Task objective: Without skipping any entry, transcribe the data word for word.

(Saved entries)
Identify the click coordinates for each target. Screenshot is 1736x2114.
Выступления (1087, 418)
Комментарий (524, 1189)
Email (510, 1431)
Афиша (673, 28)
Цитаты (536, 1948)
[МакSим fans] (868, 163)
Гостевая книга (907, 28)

Result for this task:
Identify the click coordinates for each target. Screenshot is 1736x2114.
Выступления (1087, 418)
Комментарий (524, 1189)
Email (510, 1431)
Афиша (673, 28)
Цитаты (536, 1948)
[МакSим fans] (868, 163)
Гостевая книга (907, 28)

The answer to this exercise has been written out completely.